* **Stated task**
Rewrite the stretch of records from the line containing "Given: View cession 9699 with eye icon" through the line containing "[x=377, y=172]", changing "Instruction" to "Command" and leaving everything else as it is. Leave the pictures out of your answer.

* **Stored data**
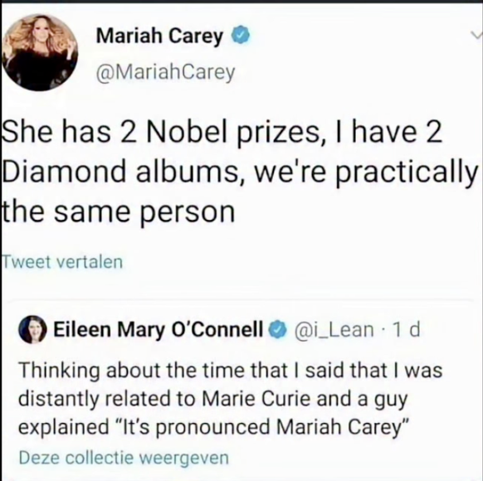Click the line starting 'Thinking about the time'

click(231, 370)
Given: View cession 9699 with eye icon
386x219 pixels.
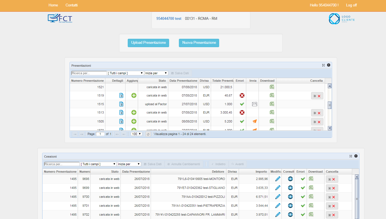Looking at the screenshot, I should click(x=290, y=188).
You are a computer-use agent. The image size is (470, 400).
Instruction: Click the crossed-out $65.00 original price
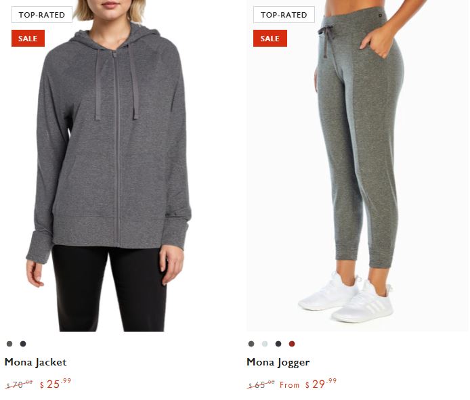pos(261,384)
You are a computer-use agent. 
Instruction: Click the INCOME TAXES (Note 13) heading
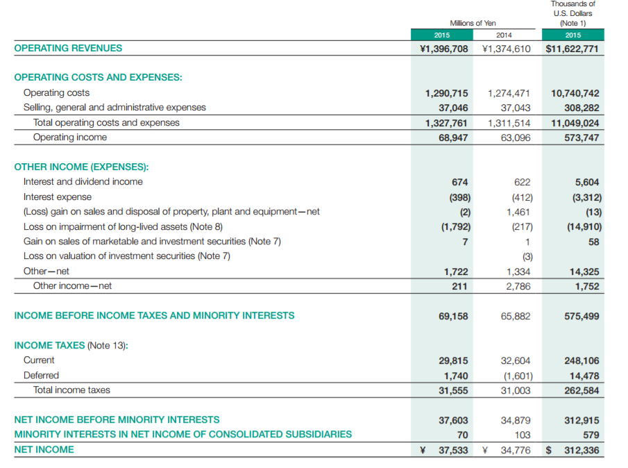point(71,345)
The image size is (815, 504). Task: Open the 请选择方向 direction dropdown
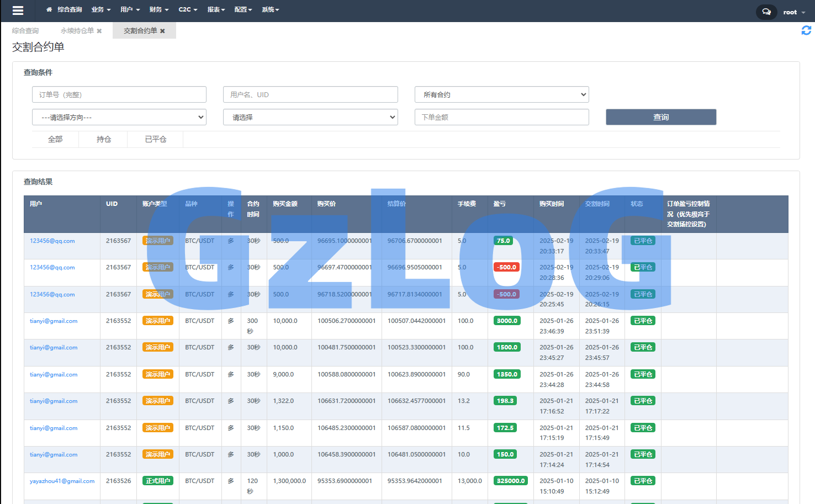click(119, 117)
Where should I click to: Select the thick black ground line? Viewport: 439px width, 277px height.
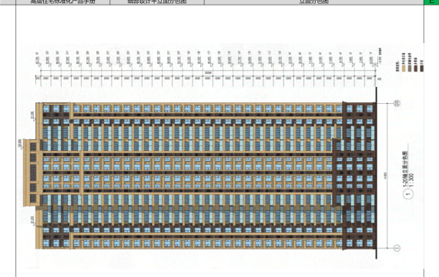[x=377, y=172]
--
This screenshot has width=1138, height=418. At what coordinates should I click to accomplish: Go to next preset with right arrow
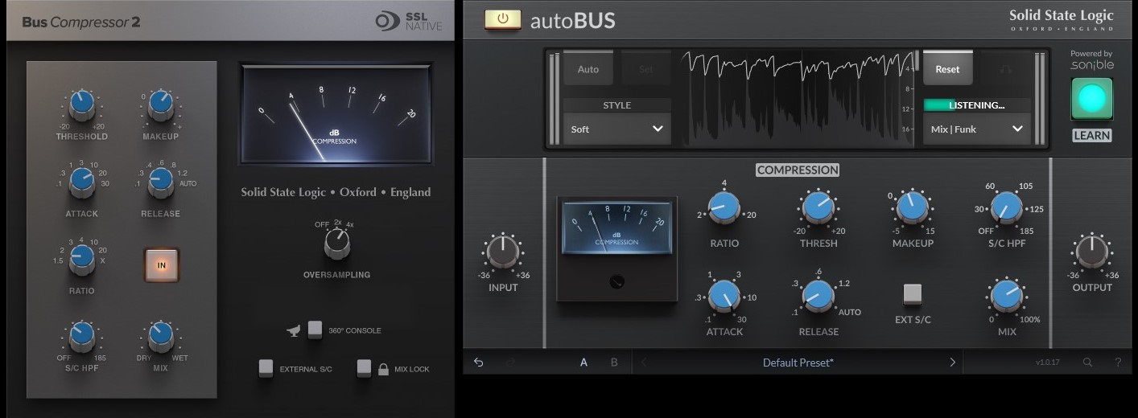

* **In response**
Given: View cession 9699 with eye icon
386x219 pixels.
Looking at the screenshot, I should click(x=290, y=188).
You are a computer-use agent. The image size is (470, 400).
Command: Click the crossed-out $65.00 original price
pos(261,384)
You are a computer-use agent. 
Command: Click the INCOME TAXES (Note 13) heading
point(71,345)
The image size is (815, 504). Task: Open the 请选择方向 direction dropdown
click(119, 117)
Where should I click to: Select the thick black ground line? Viewport: 439px width, 277px height.
[x=377, y=172]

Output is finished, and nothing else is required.